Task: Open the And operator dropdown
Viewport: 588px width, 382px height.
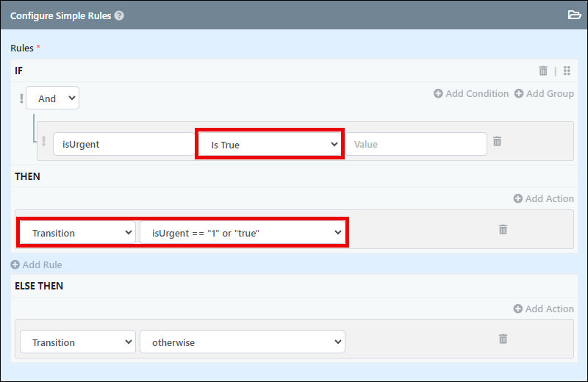Action: point(52,98)
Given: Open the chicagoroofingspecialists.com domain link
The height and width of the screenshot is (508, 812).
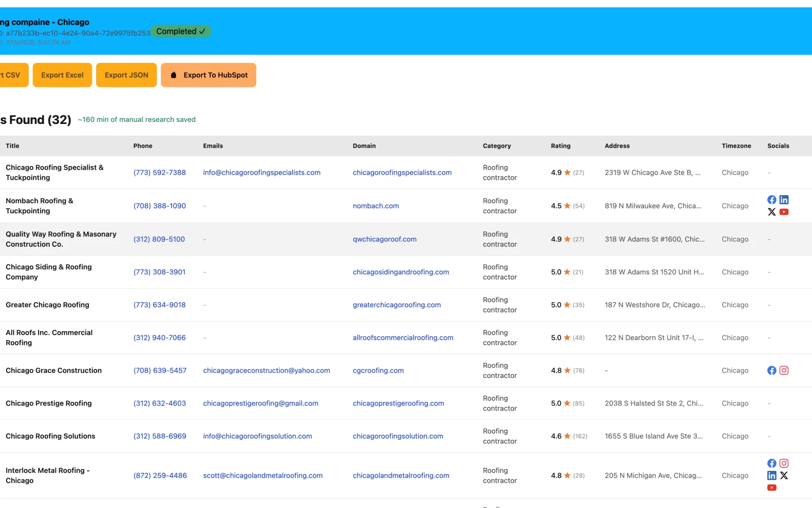Looking at the screenshot, I should click(402, 173).
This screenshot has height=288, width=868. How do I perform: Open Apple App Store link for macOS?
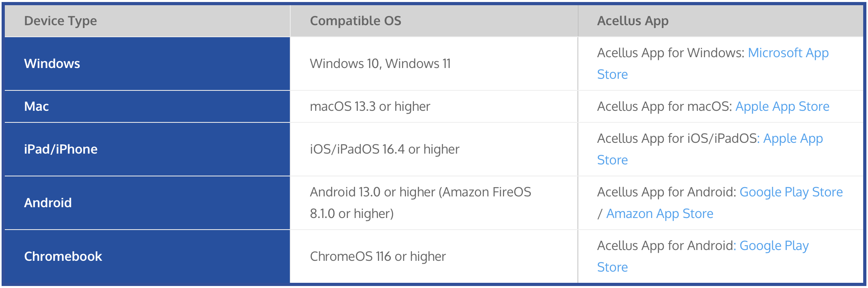coord(782,107)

============================================================

YOUR TASK
Where a record holds a picture, leave the picture out and restate the rest word for word.

RESPONSE BOX
Task: Open the And operator dropdown
Viewport: 588px width, 382px height.
Action: point(52,98)
Given: Open the chicagoroofingspecialists.com domain link
The height and width of the screenshot is (508, 812).
Looking at the screenshot, I should click(402, 173).
This screenshot has height=288, width=868. How do I perform: Open Apple App Store link for macOS?
coord(782,107)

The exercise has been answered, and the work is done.